Readings: We will give pointers to these references. Some additional readings / notes may be posted.

A note on notation. We will be using contemporary notation (e.g. s, a, V), which differs from notation from these texts (e.g. x, u, J). We will be maximizing instead of minimizing, etc.

Course pointers

  1. Website: https://web.mit.edu/6.7920/www/ (for class materials & info)
  2. Piazza: https://piazza.com/mit/fall2023/67920 (for announcements, HW, solutions, readings). The Piazza is a great resource for you to collaborate with one another. We have a small staff who cannot address every question. Please come to office hours with questions. For obvious reasons, don't post homework answers before the due date in Piazza.
  3. Gradescope: https://www.gradescope.com/courses/605198 (for HW/quiz submissions)
  4. Email: You can reach the staff generally via office hours or via 6-7920-staff at mit dot edu. Please include “[6.7920]” in your email subject line.


Grades will be determined according to the following weights:


Submissions are through Gradescope and due dates will be provided. Please register for the course on Gradescope with your MIT email.

We allow 4 late days across all homeworks. Solutions for homework will be released shortly after the deadline. Late submitters must abide by honor code.

If you are interested in finding pset partners, check out https://psetpartners.mit.edu. Sign up early; matching will be done at the end of the first week of classes.


There will be one in-class quiz: Tuesday 11/07 (tentatively).

Final class project

A class project will be required. Projects can be either individual or 2-person teams. Of course, the expectations for 2-person projects will be higher. We have a strong preference for projects that apply RL to a concrete setting: for example, formulate a problem motivated by some problem that interests you, and study it, analytically or computationally. This year, we are trying out providing some sample project topics, some with volunteer project mentors.

A one-page project proposal is due TBD. There will be project presentations during the last week of classes (12/07). Depending on the number of groups presenting, this may take place during an extended class session. Presentations are due before class, the day of the presentation. Project reports are due 5 pm on Wednesday 12/13; this is a hard deadline, we cannot accommodate extensions.

Class participation

Class participation includes:
  1. Live participation during lectures.
  2. Answering questions for fellow students on Piazza.
  3. Attending office hours and recitation.

Statement on collaboration and academic honesty

If you do collaborate on homework, you must cite, in your written solution, your collaborators. Also, if you use sources beyond the course materials in one of your solutions, e.g., a “friendly expert,” another text, or a ”bible”, be sure to cite the source.
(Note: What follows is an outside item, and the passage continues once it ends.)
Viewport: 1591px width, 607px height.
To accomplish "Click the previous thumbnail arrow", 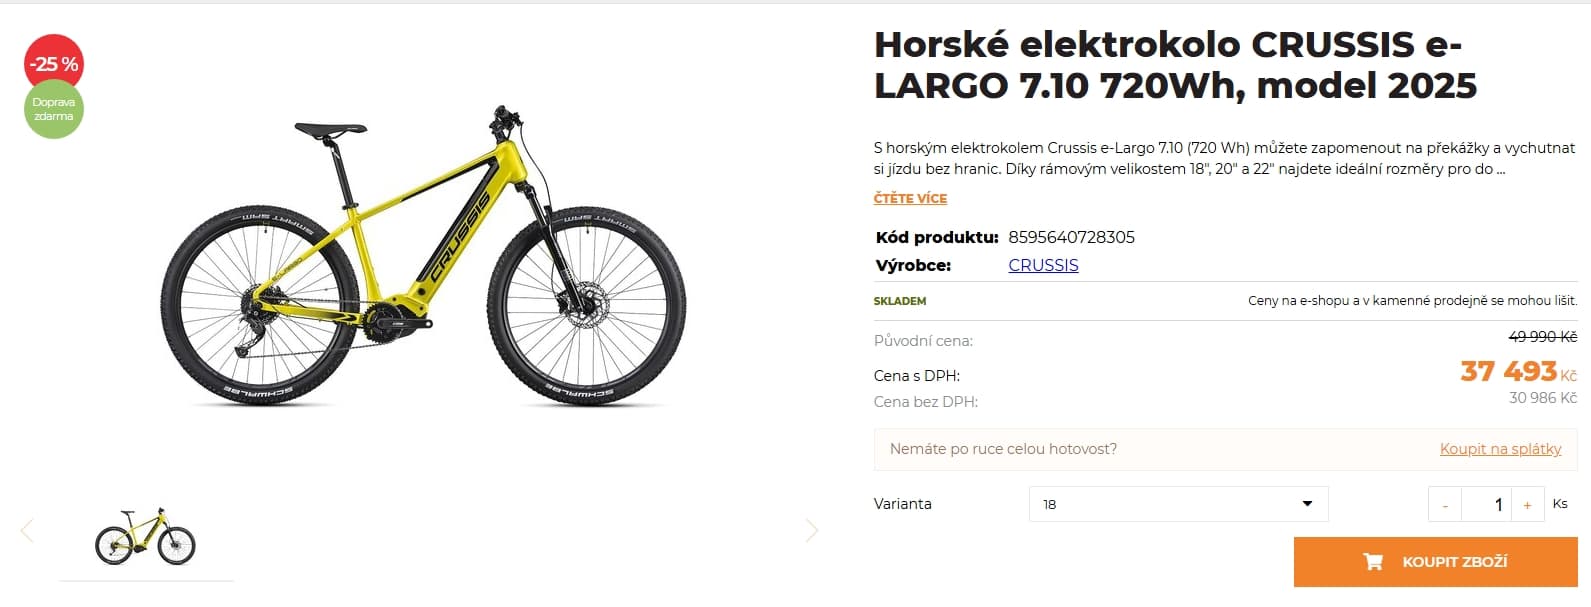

There is no penalty for such collaboration or use of other sources, as long as it is disclosed.

We encourage you to collaborate on homework. Study groups can be an excellent means to master course material. However, you must write up solutions on your own, neither copying solutions nor providing solutions to be copied. Duplicating a solution that someone else has written (verbatim or edited), or providing solutions for a fellow-student to copy, is not acceptable.

In general, we expect students to adhere to basic, common sense concepts of academic honesty. Presenting somebody else’s work as if it were your own, or cheating in exams, is of course unacceptable.